Thousands of protesters from a banned Islamist group traveled toward Pakistan’s capital, Islamabad, Friday in a bid to get their leader released from prison and force the government to expel the French ambassador.
The leader of Tehreek-e-Labbaik Pakistan (TLP), Saad Rizvi, has been in detention since April, when the group’s protests turned violent. The TLP started demanding the expulsion of the French ambassador after the French government expressed support for a French newspaper’s publication of caricatures of the Prophet Muhammad that many Muslims found deeply insulting.
The proscribed group started its protest in Lahore last week but decided to march toward the capital when negotiations with the government gridlocked.
Four police officers killed
At a press conference in Islamabad on Friday, Interior Minister Sheikh Rasheed said four policemen had been killed and 80 wounded during clashes with the protesters.
“Six to eight of them are in critical condition,” Rasheed said.
The TLP said several of its members had also been killed or wounded.
On Friday, the country’s National Security Committee, chaired by Prime Minister Imran Khan and attended by Pakistan's senior military leaders, decided to uphold the writ of the state at any cost.
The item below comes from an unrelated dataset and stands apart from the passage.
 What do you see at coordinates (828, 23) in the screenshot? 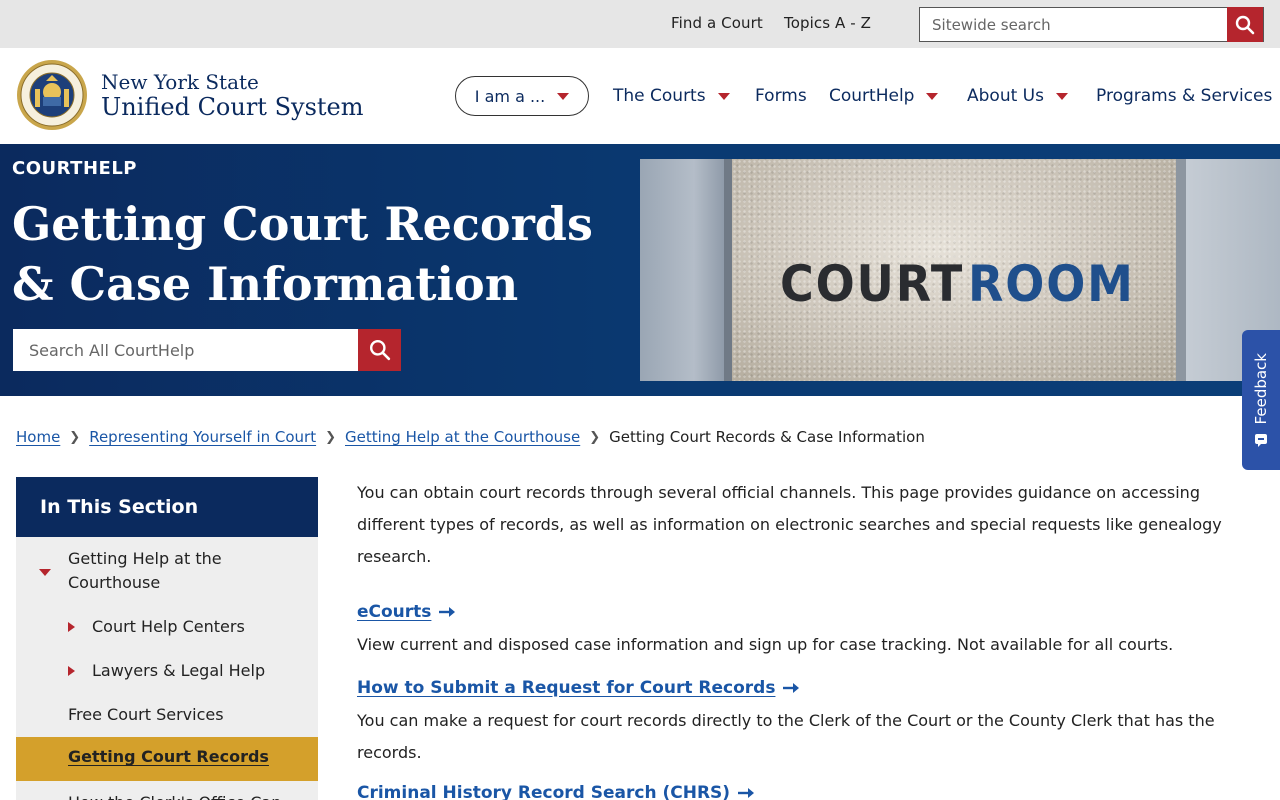
I see `topics-a-z-link: Topics A - Z` at bounding box center [828, 23].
The “TLP has crossed the red line and exhausted the state’s patience. ... Law will take its course for each one of them and terrorists will be treated like terrorists with no leniency,” tweeted Moeed Yusuf, Pakistan’s national security adviser.
The government has deployed rangers, a paramilitary force, to help police in Punjab province. Together they’ve erected multiple roadblocks and in some places dug trenches to stop the group from marching on the capital.
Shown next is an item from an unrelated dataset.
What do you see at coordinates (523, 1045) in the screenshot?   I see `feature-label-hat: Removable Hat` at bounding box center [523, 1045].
A large banner placed along the road warned the protesters that the rangers had permission to shoot anyone breaking the law and advised people to return home.
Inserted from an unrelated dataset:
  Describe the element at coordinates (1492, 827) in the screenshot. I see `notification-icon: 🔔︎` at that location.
“We cannot let them come to Islamabad. We will try not to use force, but if we have to, we will,” Pakistan’s information minister, Fawad Chaudhry, said on the local Geo TV channel.
No reporting
The Pakistan Electronic Media Regulatory Authority has ordered all television and radio channels to not report on the protesters.
The government has also suspended mobile phone service in areas the marchers are passing through. Security officials have warned people not to share the group’s messages on social media.
In a WhatsApp audio message obtained by VOA, a senior police official is heard warning people either to exit or dissolve any WhatsApp groups sharing posts of TLP members.
Khan and his party, however, have also come under criticism for supporting the TLP in the past against Khan’s political rival, Nawaz Sharif.